Saved entries:
--------------------
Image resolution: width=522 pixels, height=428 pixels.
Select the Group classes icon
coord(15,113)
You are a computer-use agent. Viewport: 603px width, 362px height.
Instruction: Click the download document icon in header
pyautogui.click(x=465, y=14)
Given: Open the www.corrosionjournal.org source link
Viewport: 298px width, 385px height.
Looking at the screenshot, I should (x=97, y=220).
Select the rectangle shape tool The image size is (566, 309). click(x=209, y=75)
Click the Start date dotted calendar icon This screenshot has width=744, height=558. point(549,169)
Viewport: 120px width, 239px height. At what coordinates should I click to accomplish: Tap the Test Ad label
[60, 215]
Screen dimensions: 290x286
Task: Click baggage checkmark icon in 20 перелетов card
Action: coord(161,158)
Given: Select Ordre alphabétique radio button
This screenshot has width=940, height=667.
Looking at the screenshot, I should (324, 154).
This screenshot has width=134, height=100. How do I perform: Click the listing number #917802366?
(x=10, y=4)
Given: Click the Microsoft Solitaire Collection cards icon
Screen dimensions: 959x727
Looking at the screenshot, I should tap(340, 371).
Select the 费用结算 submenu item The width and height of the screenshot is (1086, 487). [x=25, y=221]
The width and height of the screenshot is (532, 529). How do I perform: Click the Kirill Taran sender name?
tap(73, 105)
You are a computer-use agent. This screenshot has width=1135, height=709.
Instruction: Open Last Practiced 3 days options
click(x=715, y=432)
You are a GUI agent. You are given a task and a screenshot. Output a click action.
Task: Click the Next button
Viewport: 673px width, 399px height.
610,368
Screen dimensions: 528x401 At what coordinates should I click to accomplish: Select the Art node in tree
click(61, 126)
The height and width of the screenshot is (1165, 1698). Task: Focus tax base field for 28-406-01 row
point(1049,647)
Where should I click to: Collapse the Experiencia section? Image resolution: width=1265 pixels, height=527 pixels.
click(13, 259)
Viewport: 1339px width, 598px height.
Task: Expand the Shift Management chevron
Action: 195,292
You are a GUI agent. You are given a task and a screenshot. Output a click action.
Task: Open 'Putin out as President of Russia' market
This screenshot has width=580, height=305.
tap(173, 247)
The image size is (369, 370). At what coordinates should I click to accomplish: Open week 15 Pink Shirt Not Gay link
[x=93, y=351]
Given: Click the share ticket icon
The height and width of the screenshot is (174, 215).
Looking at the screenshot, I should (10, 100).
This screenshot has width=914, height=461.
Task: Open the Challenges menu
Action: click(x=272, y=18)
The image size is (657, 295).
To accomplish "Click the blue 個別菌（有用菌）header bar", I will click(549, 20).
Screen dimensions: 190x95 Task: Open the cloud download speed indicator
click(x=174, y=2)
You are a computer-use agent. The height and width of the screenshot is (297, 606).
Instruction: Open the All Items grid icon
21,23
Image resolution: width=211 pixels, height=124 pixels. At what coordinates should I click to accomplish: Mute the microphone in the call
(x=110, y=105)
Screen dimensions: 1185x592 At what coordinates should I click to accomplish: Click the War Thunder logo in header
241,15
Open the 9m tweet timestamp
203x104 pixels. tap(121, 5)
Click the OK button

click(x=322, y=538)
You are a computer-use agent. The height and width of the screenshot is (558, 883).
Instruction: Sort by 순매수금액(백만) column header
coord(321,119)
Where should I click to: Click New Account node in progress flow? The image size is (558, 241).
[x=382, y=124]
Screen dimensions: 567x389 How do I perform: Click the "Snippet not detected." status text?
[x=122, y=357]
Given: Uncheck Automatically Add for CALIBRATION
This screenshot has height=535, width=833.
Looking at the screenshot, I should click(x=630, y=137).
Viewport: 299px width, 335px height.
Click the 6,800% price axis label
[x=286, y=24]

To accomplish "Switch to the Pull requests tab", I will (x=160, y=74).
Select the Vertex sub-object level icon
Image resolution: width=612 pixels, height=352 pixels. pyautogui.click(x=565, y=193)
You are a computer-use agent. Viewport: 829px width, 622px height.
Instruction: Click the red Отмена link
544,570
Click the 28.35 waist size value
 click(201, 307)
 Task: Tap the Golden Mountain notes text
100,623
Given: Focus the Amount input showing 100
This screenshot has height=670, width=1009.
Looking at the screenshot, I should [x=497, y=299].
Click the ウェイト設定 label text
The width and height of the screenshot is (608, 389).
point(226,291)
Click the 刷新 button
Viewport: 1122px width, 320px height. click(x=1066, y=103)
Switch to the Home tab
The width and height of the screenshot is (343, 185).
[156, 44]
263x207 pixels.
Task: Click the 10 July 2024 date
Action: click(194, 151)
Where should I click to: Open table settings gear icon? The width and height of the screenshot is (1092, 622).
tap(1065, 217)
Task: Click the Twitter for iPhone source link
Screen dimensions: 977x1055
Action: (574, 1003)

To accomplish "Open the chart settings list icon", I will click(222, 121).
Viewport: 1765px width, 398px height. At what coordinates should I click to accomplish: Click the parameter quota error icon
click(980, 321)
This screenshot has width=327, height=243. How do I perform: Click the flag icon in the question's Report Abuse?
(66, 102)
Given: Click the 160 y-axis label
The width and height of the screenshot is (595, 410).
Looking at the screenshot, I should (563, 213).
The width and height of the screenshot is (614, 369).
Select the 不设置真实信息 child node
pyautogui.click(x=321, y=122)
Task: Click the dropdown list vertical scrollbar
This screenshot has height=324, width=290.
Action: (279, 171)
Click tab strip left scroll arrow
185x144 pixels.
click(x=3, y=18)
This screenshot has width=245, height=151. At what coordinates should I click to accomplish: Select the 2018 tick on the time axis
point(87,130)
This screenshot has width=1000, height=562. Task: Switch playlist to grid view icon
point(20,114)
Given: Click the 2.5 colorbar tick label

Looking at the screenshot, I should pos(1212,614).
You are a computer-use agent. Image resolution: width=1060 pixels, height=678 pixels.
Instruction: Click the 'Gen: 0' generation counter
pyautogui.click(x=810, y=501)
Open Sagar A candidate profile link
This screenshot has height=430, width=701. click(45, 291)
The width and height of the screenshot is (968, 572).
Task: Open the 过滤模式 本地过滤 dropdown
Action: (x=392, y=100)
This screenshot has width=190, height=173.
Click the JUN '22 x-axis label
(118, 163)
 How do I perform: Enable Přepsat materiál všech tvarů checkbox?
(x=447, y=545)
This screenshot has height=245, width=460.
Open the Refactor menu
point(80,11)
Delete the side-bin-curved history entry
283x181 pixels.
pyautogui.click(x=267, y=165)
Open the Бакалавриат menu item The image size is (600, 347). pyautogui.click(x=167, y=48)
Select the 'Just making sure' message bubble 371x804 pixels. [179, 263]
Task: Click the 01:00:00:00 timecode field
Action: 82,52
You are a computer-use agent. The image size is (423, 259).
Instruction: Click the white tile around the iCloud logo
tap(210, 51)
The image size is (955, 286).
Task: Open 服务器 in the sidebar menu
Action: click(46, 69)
--------------------
• **Work task**: Copy each line above exactly as it stands.

• **Task result**:
Image resolution: width=522 pixels, height=428 pixels.
Select the Group classes icon
coord(15,113)
You are a computer-use agent. Viewport: 603px width, 362px height.
Instruction: Click the download document icon in header
pyautogui.click(x=465, y=14)
Given: Open the www.corrosionjournal.org source link
Viewport: 298px width, 385px height.
Looking at the screenshot, I should (x=97, y=220).
Select the rectangle shape tool The image size is (566, 309). click(x=209, y=75)
Click the Start date dotted calendar icon This screenshot has width=744, height=558. point(549,169)
Viewport: 120px width, 239px height. At what coordinates should I click to accomplish: Tap the Test Ad label
[60, 215]
Screen dimensions: 290x286
Task: Click baggage checkmark icon in 20 перелетов card
Action: coord(161,158)
Given: Select Ordre alphabétique radio button
This screenshot has width=940, height=667.
Looking at the screenshot, I should (324, 154).
This screenshot has width=134, height=100. How do I perform: Click the listing number #917802366?
(x=10, y=4)
Given: Click the Microsoft Solitaire Collection cards icon
Screen dimensions: 959x727
Looking at the screenshot, I should tap(340, 371).
Select the 费用结算 submenu item The width and height of the screenshot is (1086, 487). [x=25, y=221]
The width and height of the screenshot is (532, 529). How do I perform: Click the Kirill Taran sender name?
tap(73, 105)
You are a computer-use agent. This screenshot has width=1135, height=709.
Instruction: Open Last Practiced 3 days options
click(x=715, y=432)
You are a GUI agent. You are given a task and a screenshot. Output a click action.
Task: Click the Next button
Viewport: 673px width, 399px height.
610,368
Screen dimensions: 528x401 At what coordinates should I click to accomplish: Select the Art node in tree
click(61, 126)
The height and width of the screenshot is (1165, 1698). Task: Focus tax base field for 28-406-01 row
point(1049,647)
Where should I click to: Collapse the Experiencia section? Image resolution: width=1265 pixels, height=527 pixels.
click(13, 259)
Viewport: 1339px width, 598px height.
Task: Expand the Shift Management chevron
Action: 195,292
You are a GUI agent. You are given a task and a screenshot. Output a click action.
Task: Open 'Putin out as President of Russia' market
This screenshot has width=580, height=305.
tap(173, 247)
The image size is (369, 370). At what coordinates should I click to accomplish: Open week 15 Pink Shirt Not Gay link
[x=93, y=351]
Given: Click the share ticket icon
The height and width of the screenshot is (174, 215).
Looking at the screenshot, I should (10, 100).
This screenshot has width=914, height=461.
Task: Open the Challenges menu
Action: click(x=272, y=18)
The image size is (657, 295).
To accomplish "Click the blue 個別菌（有用菌）header bar", I will click(549, 20).
Screen dimensions: 190x95 Task: Open the cloud download speed indicator
click(x=174, y=2)
You are a computer-use agent. The height and width of the screenshot is (297, 606).
Instruction: Open the All Items grid icon
21,23
Image resolution: width=211 pixels, height=124 pixels. At what coordinates should I click to accomplish: Mute the microphone in the call
(x=110, y=105)
Screen dimensions: 1185x592 At what coordinates should I click to accomplish: Click the War Thunder logo in header
241,15
Open the 9m tweet timestamp
203x104 pixels. tap(121, 5)
Click the OK button

click(x=322, y=538)
You are a computer-use agent. The height and width of the screenshot is (558, 883).
Instruction: Sort by 순매수금액(백만) column header
coord(321,119)
Where should I click to: Click New Account node in progress flow? The image size is (558, 241).
[x=382, y=124]
Screen dimensions: 567x389 How do I perform: Click the "Snippet not detected." status text?
[x=122, y=357]
Given: Uncheck Automatically Add for CALIBRATION
This screenshot has height=535, width=833.
Looking at the screenshot, I should click(x=630, y=137).
Viewport: 299px width, 335px height.
Click the 6,800% price axis label
[x=286, y=24]

To accomplish "Switch to the Pull requests tab", I will (x=160, y=74).
Select the Vertex sub-object level icon
Image resolution: width=612 pixels, height=352 pixels. pyautogui.click(x=565, y=193)
You are a computer-use agent. Viewport: 829px width, 622px height.
Instruction: Click the red Отмена link
544,570
Click the 28.35 waist size value
 click(201, 307)
 Task: Tap the Golden Mountain notes text
100,623
Given: Focus the Amount input showing 100
This screenshot has height=670, width=1009.
Looking at the screenshot, I should [x=497, y=299].
Click the ウェイト設定 label text
The width and height of the screenshot is (608, 389).
point(226,291)
Click the 刷新 button
Viewport: 1122px width, 320px height. click(x=1066, y=103)
Switch to the Home tab
The width and height of the screenshot is (343, 185).
[156, 44]
263x207 pixels.
Task: Click the 10 July 2024 date
Action: click(194, 151)
Where should I click to: Open table settings gear icon? The width and height of the screenshot is (1092, 622).
tap(1065, 217)
Task: Click the Twitter for iPhone source link
Screen dimensions: 977x1055
Action: (574, 1003)

To accomplish "Open the chart settings list icon", I will click(222, 121).
Viewport: 1765px width, 398px height. At what coordinates should I click to accomplish: Click the parameter quota error icon
click(980, 321)
This screenshot has width=327, height=243. How do I perform: Click the flag icon in the question's Report Abuse?
(66, 102)
Given: Click the 160 y-axis label
The width and height of the screenshot is (595, 410).
Looking at the screenshot, I should (563, 213).
The width and height of the screenshot is (614, 369).
Select the 不设置真实信息 child node
pyautogui.click(x=321, y=122)
Task: Click the dropdown list vertical scrollbar
This screenshot has height=324, width=290.
Action: (279, 171)
Click tab strip left scroll arrow
185x144 pixels.
click(x=3, y=18)
This screenshot has width=245, height=151. At what coordinates should I click to accomplish: Select the 2018 tick on the time axis
point(87,130)
This screenshot has width=1000, height=562. Task: Switch playlist to grid view icon
point(20,114)
Given: Click the 2.5 colorbar tick label

Looking at the screenshot, I should pos(1212,614).
You are a computer-use agent. Image resolution: width=1060 pixels, height=678 pixels.
Instruction: Click the 'Gen: 0' generation counter
pyautogui.click(x=810, y=501)
Open Sagar A candidate profile link
This screenshot has height=430, width=701. click(45, 291)
The width and height of the screenshot is (968, 572).
Task: Open the 过滤模式 本地过滤 dropdown
Action: (x=392, y=100)
This screenshot has width=190, height=173.
Click the JUN '22 x-axis label
(118, 163)
 How do I perform: Enable Přepsat materiál všech tvarů checkbox?
(x=447, y=545)
This screenshot has height=245, width=460.
Open the Refactor menu
point(80,11)
Delete the side-bin-curved history entry
283x181 pixels.
pyautogui.click(x=267, y=165)
Open the Бакалавриат menu item The image size is (600, 347). pyautogui.click(x=167, y=48)
Select the 'Just making sure' message bubble 371x804 pixels. [179, 263]
Task: Click the 01:00:00:00 timecode field
Action: 82,52
You are a computer-use agent. The image size is (423, 259).
Instruction: Click the white tile around the iCloud logo
tap(210, 51)
The image size is (955, 286).
Task: Open 服务器 in the sidebar menu
Action: click(46, 69)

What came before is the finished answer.